Diana tidak bisa terlelap, malah bayangan wajah Denny yang semakin tampan dan keren hadir di pelupuk matanya, membuatnya terus mengingat laki-laki yang ditinggalkannya begitu saja dulu karena terpikat oleh Reynaldi yang lebih dewasa dan mapan.

“Apa besok aku temui aja si Denny di mall, ya? Aku harus bilang padanya langsung, agar jangan menghubungi aku lagi. Ntar, kalau Mas Rey tahu, bisa berabe jadinya,” pikir Diana resah.

Tangan Reynaldi yang tiba-tiba memeluknya dari belakang, membuat Diana sadar dari memikirkan sang mantan pacar. Ia membalikkan tubuh menghadap suaminya. Ujung jemarinya mengusap halus garis wajah tampan dengan cambang tipis yang tercukur rapi.

Wajah Reynaldi tampak tenang dengan dengkuran yang halus. Tangannya masih memeluk tubuh Diana dengan erat. Diana tersenyum getir. Hanya dalam kondisi tidak sadar, Rey akan melakukan hal romantis itu terhadap tubuh langsing miliknya.

“Mungkin kau pikir aku hanya sebuah guling, Mas,” bisik Diana sembari menyembunyikan wajahnya di dada sang suami, memeluk lelaki tercintanya. Tidak lama kemudian ia pun tertidur pulas.

***

“Aku siang ini mau ke Berau, mungkin sekitar seminggu. Ada teman yang ngajak nambang di sana,” ujar Reynaldy saat sarapan pagi bersama istri dan kedua anaknya yang akan berangkat sekolah. Tian dan Kevin yang masih di taman kanak-kanak.

“Lama banget seminggu, Mas. Aku pasti akan sangat merindukanmu nanti.” Diana menatap suaminya dengan netra yang tiba-tiba mengembun. Ia memang tidak pernah menutupi perasaannya terhadap sang suami selama ini.

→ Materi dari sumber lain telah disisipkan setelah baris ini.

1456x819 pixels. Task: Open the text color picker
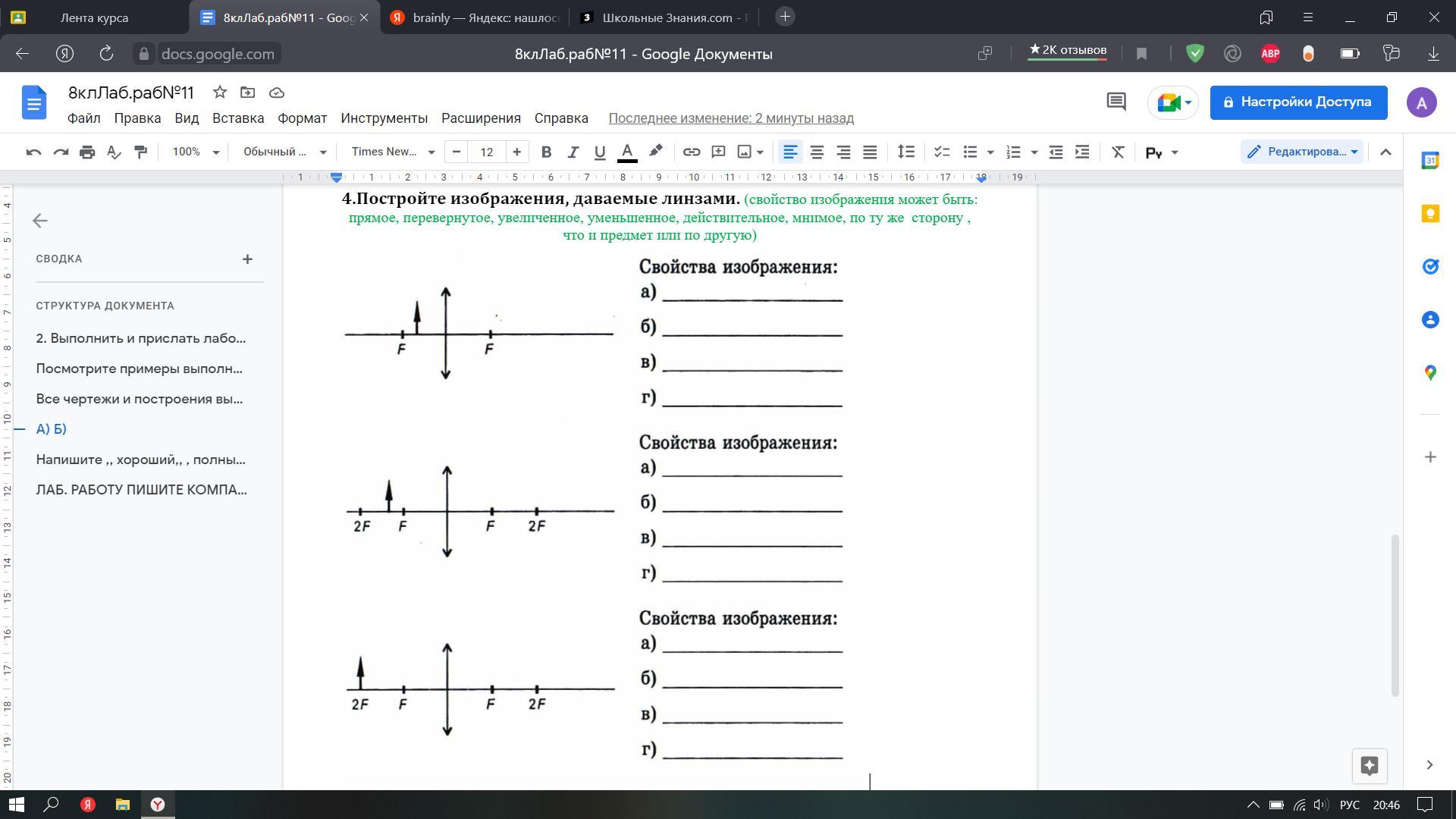click(627, 152)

“Ah, kamu kayak ABG aja, masa udah tujuh tahun berlalu masih juga rindu-rinduan.” Reynaldi tertawa geli melihat istrinya yang sejak awal mereka menikah sangat terobsesi padanya. Bahkan hampir tiap hari istri cantiknya itu meminta jatah batin padanya, gak ada bosan-bosannya. Kadang Rey heran dengan kecanduan istrinya yang tidak berubah sejak awal mereka menikah.

“Jadi, Mas gak pernah merasa rindu sama aku ya, saat berjauhan?” Diana bertanya dengan sedih. Meski suaminya sering pergi ke luar kota, tapi hanya dua-tiga hari saja. Ia pasti akan sangat merindukan suaminya itu nanti, meskipun selama berada di rumah pun, Rey juga tidak terlalu memperhatikannya. Laki-laki itu hanya sibuk dengan rokok dan ponselnya di teras rumah mereka hingga tengah malam.

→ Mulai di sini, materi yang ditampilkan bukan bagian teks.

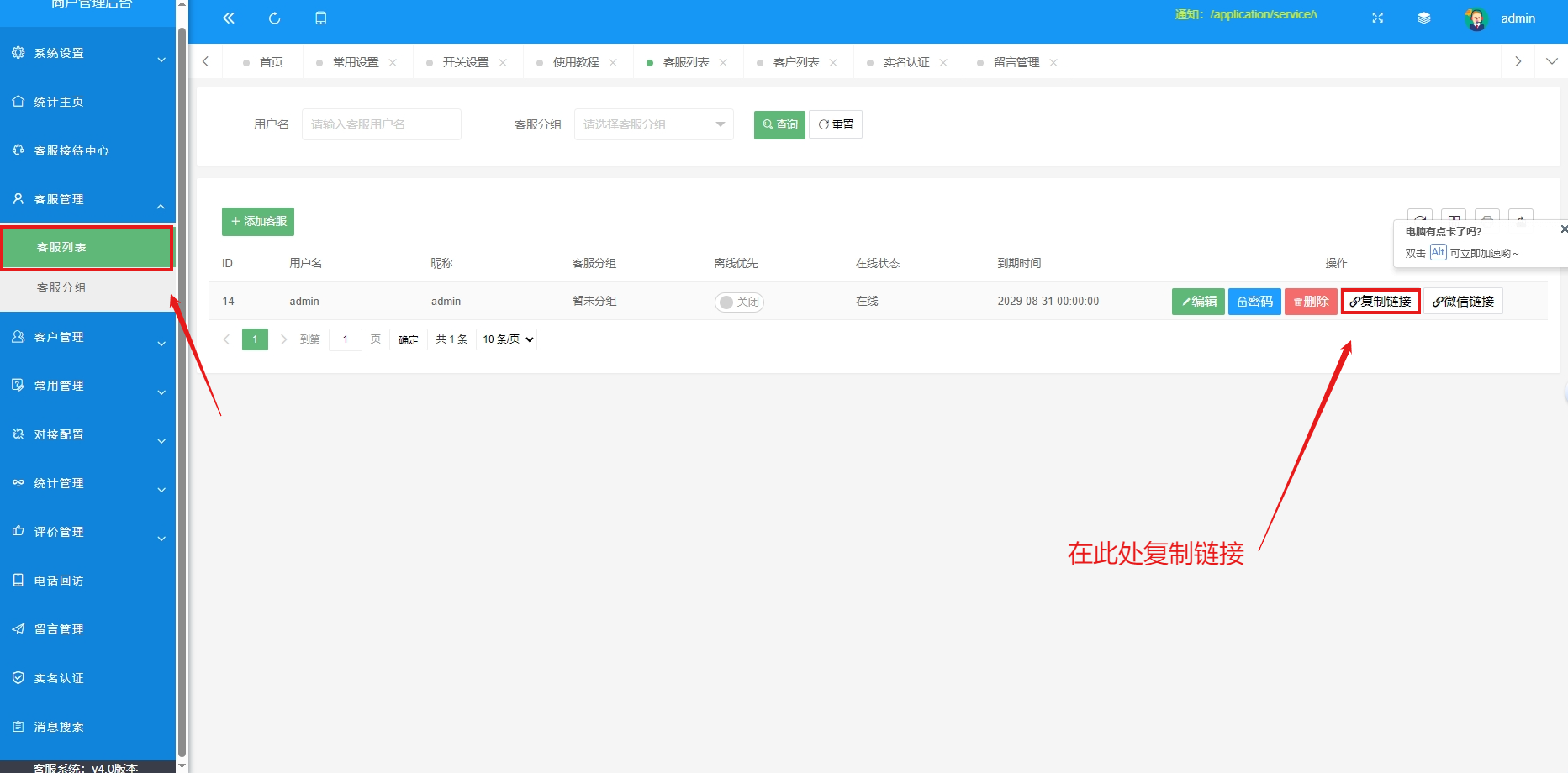This screenshot has height=773, width=1568.
Task: Click the 用户名 search input field
Action: pos(381,124)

“Duh, males deh, pagi-pagi udah bahas hal yang gak penting kayak gini. Diana-Diana, udah anak empat juga, kok, masih membahas cinta dan rindu. Udah, sana! Anterin Tian sama Kevin! Ntar telat lagi sekolahnya.” Reynaldi tanpa peduli dengan perasaan istrinya, membawa gelas kopinya ke teras. Ia pasti akan merokok lagi di sana sebelum berangkat.